Магазин был полон застоявшихся запахов дегтя, звериных шкур и всякого кованого железа, которые в выстуженной комнатенке казались еще гуще; на окнах висели ставенки, и сквозь щели едва сочился грязный зимний свет. Потому дубленое, с тяжелыми складками Нюрино лицо казалось азиатски черным, а светлые глаза поблескивали в глубоких провалах нелюдимо и сурово.
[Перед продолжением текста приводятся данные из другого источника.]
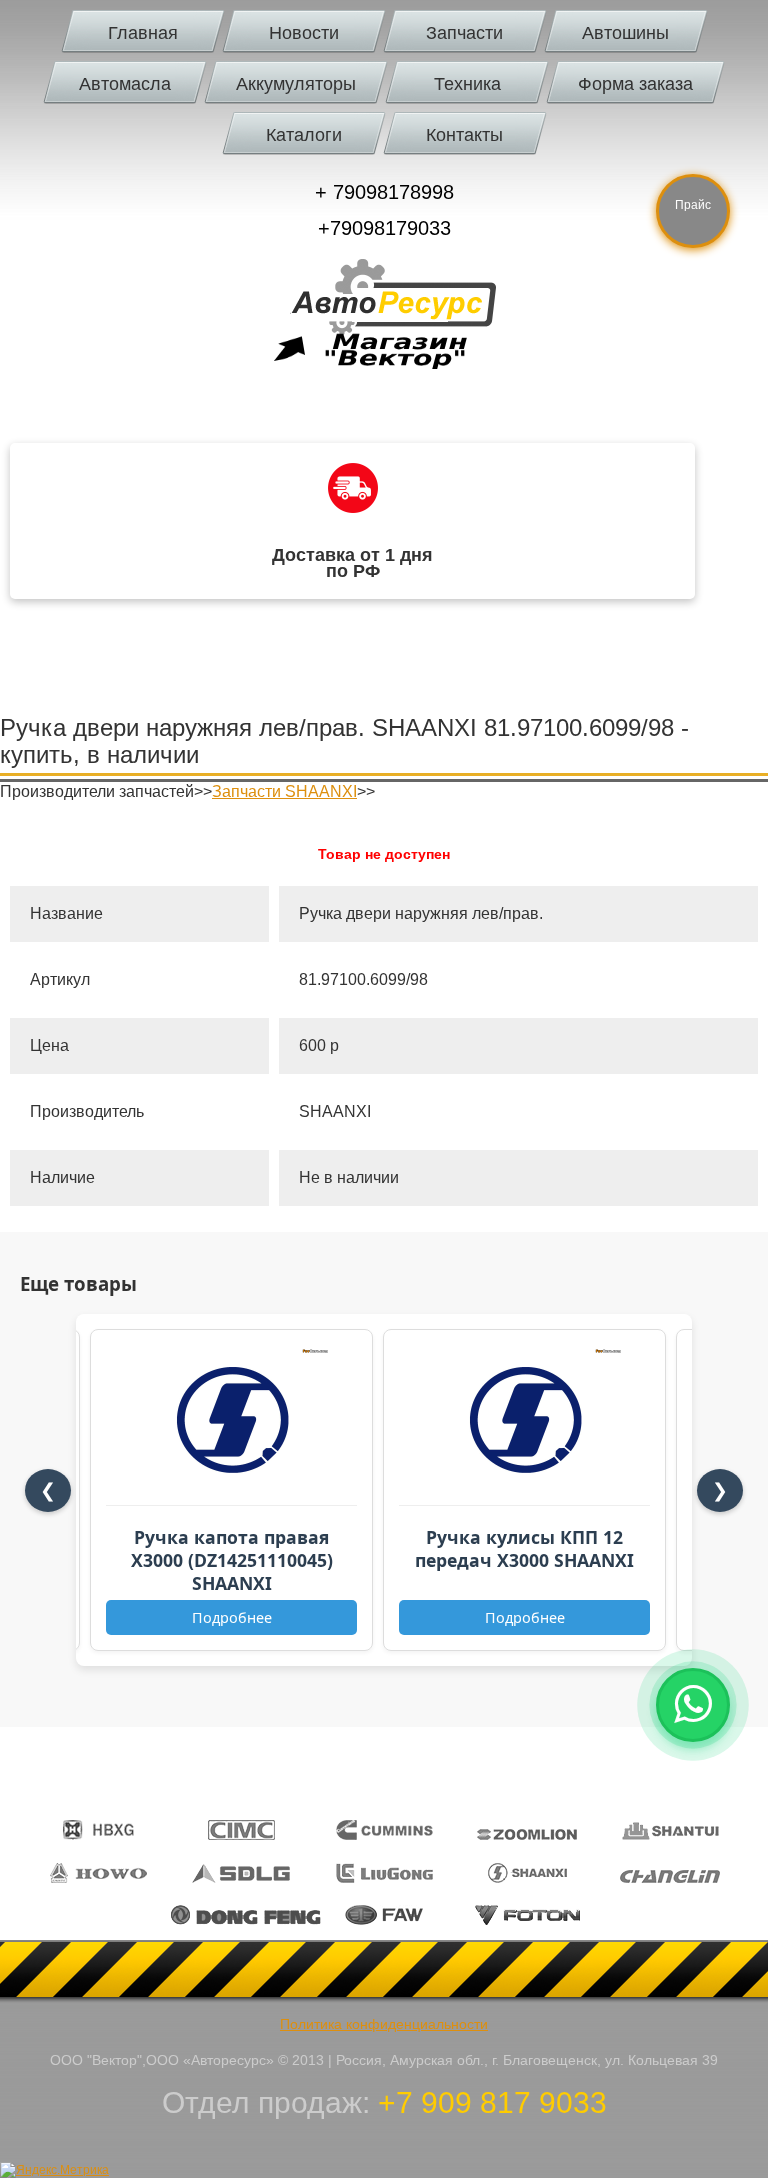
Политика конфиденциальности (384, 2024)
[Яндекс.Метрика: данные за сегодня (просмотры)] (54, 2170)
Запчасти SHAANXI (284, 791)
Питерка прошлась взглядом, буркнула что-то под нос, передернула плечами, на которых висела старенькая, неровно подбитая по подолу малица. Среди ящиков и кулей старуха разыскала толстую от одежд продавщицу Тоську с красными гусиными руками и отдельно ей поклонилась, и Тоська, розовея туго набитыми щеками, сразу потянулась и засветила подле весов керосиновую лампешку. Видимо, старый разговор поднадоел, все было обговорено, а с новым человеком появился и свежий интерес, потому продавщица оживилась более всех, огладила гусиными ладонями выдающиеся бедра, покрытые несвежим фартуком, и зачем-то оправила на грудях плюшевую жакетку. Так готовилась продавщица Тоська, словно завидела незнакомого фартового мужчину, да и остальные бабенки как-то по-куриному оправляли на себе одежды, охорашиваясь, чтобы выглядеть пригляднее, и вся эта процедура случалась каждый раз, когда Питерка навещала магазин. Сегодня это ощипывание особенно бросилось в глаза, и старуха невольно подумала, сердясь и волнуясь: «Что я, чудо-юдо, чтобы так на меня таращиться? Иль глупа я, проказа?»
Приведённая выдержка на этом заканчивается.